Trecho exibido |
O total do capital subscrito da CAF em 2008 era de US$ 3,2 bilhões, sendo US$ 2,2 bilhões efetivamente integralizados (pagos). O capital pago é distribuído entre os acionistas, de modo que os principais acionistas da CAF são: Colômbia, Peru e Venezuela - 23,58%, 23,67% e 23,67% do capital, respectivamente. Essa participação dos acionistas no capital é condizente com o estabelecido no Convênio Constitutivo desse banco regional, segundo o qual Bolívia, Colômbia, Equador, Peru e Venezuela são países acionistas de Série "A" e "B", enquanto Argentina, Brasil, Chile, Costa Rica, Espanha, Jamaica, México, Panamá, Paraguai, República Dominicana, Trindade e Tobago e Uruguai são acionistas de série "C".

Em 2007, a carteira de créditos dessa instituição era de US$ 9,6 bilhões e, em 2008, alcançou a cifra de US$ 10,26 bilhões, ou seja, aumento de 7%. Indica, assim, a trajetória expansionista da CAF, uma vez que, em 2004, a carteira de crédito dessa instituição era de US$ 7,22 bilhões.

Os países com maior participação na carteira de empréstimos da CAF, no período 2004-2008, foram: Peru (20,6%), Colômbia (20%), Equador (18,7%), Venezuela (16%) e Bolívia (11,96%). O Brasil teve sua participação na carteira de empréstimos aumentada ao longo do período em tela, uma vez que, em 2004, participava com 4,12% e, em 2008, passou a ter participação de 8%. Algo semelhante deu-se com a Argentina, que aumentou sua importância ao longo do período em análise, tendo em 2008 participação de 6,7%.

Os países que mais se beneficiaram com o desembolso, também no período 2004-2008, foram Peru (25,07%), Colômbia (20,97%), Equador (16,86%), Brasil (11,70%) e Venezuela (9,82%). A média anual de desembolsos para o período foi de US$ 3,56 bilhões, e a média por país foi de US$ 1,37 bilhões. Como se nota, a maioria dos contratos de empréstimo é firmada com os países acionistas das séries "A" e "B".

Desde meados dos anos 1990, a CAF tem avançado significativamente na função de provedora de recursos de médio e longo prazos. Conforme Sagasti e Prada (2006), os empréstimos de longo prazo, no período 1991-2000, representavam cerca de 50% do total aprovado, ao passo que, no período 2001-2003, aumentaram para 80%. No período 2004-2008, a CAF continuou seu avanço como provedora de recursos de longo prazo, os quais, em 2008, representaram em média 85,13% do total de empréstimos concedidos por esse organismo. A concessão de financiamentos para a execução de projetos em áreas estratégicas para a América do Sul foi a tônica do período em tela. Destaca-se a participação expressiva na carteira dos financiamentos aos setores de Transporte/Armazenamento e Telecomunicações (31% em 2008) e de Eletricidade/Gás/Água (19,5% em 2008). Esse quadro da distribuição dos recursos entre os setores condiz com os programas estratégicos adotados pela CAF, entre os quais estão a Iniciativa para a Integração da Infra-Estrutura Regional Sul-Americana (IIRSA) e o Apoio ao Desenvolvimento da Integração Fronteiriça (PADIF).

Desafios |
**1)** Transcreva do texto sobre a CAF o trecho que começa com as palavras "Em 2007, a carteira" e termina com "participação de 6,7%.".
**2)** Responda com base no texto sobre a CAF:
(a) Qual era o total do capital subscrito da CAF em 2008?
(b) Qual foi a média anual de desembolsos no período 2004-2008?
(c) Qual foi a participação do setor de Eletricidade/Gás/Água na carteira em 2008?
**3)** Como seguiria o texto sobre a CAF? Escreva a próxima parte, começando logo após a última frase apresentada.
Os registros vêm de uma fonte diferente da do texto.

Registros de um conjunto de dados
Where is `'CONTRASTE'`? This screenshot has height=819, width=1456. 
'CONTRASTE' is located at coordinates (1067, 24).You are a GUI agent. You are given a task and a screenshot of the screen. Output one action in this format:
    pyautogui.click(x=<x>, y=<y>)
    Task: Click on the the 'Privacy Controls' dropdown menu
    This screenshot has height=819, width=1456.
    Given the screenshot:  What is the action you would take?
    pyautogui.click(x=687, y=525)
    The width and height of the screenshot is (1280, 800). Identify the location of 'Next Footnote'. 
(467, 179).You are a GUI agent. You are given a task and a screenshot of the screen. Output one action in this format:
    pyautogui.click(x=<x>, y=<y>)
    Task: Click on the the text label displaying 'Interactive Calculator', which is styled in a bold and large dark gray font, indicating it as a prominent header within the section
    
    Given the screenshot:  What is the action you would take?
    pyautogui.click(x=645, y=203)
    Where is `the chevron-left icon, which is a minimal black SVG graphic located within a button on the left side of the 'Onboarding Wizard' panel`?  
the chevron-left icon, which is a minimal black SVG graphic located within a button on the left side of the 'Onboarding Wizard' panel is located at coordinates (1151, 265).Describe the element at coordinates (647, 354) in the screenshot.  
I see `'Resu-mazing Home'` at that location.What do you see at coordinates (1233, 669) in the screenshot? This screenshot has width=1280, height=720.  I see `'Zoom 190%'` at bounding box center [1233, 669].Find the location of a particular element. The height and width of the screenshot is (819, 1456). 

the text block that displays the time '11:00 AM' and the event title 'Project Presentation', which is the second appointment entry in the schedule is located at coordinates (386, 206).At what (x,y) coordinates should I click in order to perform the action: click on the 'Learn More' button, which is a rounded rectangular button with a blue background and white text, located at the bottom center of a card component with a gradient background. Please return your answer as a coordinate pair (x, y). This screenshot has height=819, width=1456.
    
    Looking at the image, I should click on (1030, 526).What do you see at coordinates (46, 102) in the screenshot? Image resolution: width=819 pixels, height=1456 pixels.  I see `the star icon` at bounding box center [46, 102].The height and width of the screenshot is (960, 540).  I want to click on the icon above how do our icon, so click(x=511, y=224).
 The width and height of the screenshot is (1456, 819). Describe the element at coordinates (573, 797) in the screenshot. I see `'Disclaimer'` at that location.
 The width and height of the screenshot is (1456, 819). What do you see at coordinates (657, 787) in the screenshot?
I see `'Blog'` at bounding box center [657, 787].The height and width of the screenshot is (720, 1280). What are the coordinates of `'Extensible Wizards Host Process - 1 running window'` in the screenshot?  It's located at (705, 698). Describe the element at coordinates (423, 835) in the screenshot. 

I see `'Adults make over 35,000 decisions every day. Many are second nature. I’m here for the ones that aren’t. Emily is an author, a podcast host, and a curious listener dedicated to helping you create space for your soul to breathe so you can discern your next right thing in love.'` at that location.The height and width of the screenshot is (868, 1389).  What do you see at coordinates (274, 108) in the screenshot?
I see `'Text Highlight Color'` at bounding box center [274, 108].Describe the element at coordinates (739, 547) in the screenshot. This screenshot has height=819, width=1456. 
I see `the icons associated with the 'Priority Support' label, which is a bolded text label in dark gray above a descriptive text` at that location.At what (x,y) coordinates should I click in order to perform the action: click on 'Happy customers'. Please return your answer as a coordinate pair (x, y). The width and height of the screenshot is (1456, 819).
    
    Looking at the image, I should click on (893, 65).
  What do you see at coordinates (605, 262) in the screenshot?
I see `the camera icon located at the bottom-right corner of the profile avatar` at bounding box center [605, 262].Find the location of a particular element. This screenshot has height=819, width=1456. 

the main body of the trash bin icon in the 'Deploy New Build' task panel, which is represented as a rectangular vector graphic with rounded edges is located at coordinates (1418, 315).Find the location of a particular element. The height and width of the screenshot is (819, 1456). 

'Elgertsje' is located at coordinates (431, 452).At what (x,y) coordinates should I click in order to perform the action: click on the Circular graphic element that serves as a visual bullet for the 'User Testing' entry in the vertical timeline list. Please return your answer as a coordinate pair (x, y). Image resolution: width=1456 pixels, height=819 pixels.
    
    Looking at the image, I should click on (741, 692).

As respostas |
**1)**
Em 2007, a carteira de créditos dessa instituição era de US$ 9,6 bilhões e, em 2008, alcançou a cifra de US$ 10,26 bilhões, ou seja, aumento de 7%. Indica, assim, a trajetória expansionista da CAF, uma vez que, em 2004, a carteira de crédito dessa instituição era de US$ 7,22 bilhões.

Os países com maior participação na carteira de empréstimos da CAF, no período 2004-2008, foram: Peru (20,6%), Colômbia (20%), Equador (18,7%), Venezuela (16%) e Bolívia (11,96%). O Brasil teve sua participação na carteira de empréstimos aumentada ao longo do período em tela, uma vez que, em 2004, participava com 4,12% e, em 2008, passou a ter participação de 8%. Algo semelhante deu-se com a Argentina, que aumentou sua importância ao longo do período em análise, tendo em 2008 participação de 6,7%.

**2)**
(a) US$ 3,2 bilhões.
(b) US$ 3,56 bilhões.
(c) 19,5%.

**3)**
Os indicadores patrimoniais ilustram a expansão da CAF, sobretudo a partir de 2003. Em 2008, a carteira de empréstimos e de inversões foi cerca de 44% superior a 2004. O capital pago dá suporte para tal expansão, haja vista o aumento de 45% em 2008, relativamente a 2004, vale dizer, de US$ 1,49 bilhão para US$ 2,17 bilhões. Comparativamente às demais instituições financeiras multilaterais em operação caracterizadas anteriormente neste trabalho, a CAF é a maior em termos de capacidade financeira: em 2008, o ativo total era de US$ 14,27 bilhões, e o patrimônio líquido, de US$ 4,55 bilhões. A título de comparação, vale lembrar o total de ativos dos sistemas bancários dos países do Mercosul. Naquele mesmo ano, 2008, os ativos do sistema bancário do Brasil somavam US$ 1,4 trilhão; os da Argentina, US$ 101 bilhões; os do Paraguai, US$ 4,4 bilhões; e os do Uruguai, US$ 17,37 bilhões.40 40 É importante destacar que essa comparação não deve ser feita sem mediações, levando-se em conta a ampla gama de instrumentos que compreende os ativos dos sistemas bancários. As fontes desses dados foram, respectivamente, Banco Central do Brasil - 50 maiores bancos; Banco Central da República da Argentina - Informe sobre Bancos; Banco Central do Paraguai - Boletines Estadísticos; e Banco Central do Uruguai - Reporte de Estabilidad Financiera. Nesse sentido, é possível afirmar que sua participação na região, em termos de volume de ativos, não é inexpressiva, sendo relativamente mais importante para as economias de menor porte e que contam com sistemas financeiros menos profundos e estruturados, sobretudo no que diz respeito à moblização de funding de longo prazo. Ademais, vale apontar que, desde a década de 1990, tem disponibilizado aos seus sócios fundos em volumes compatíveis aos mobilizados pelo Banco Mundial.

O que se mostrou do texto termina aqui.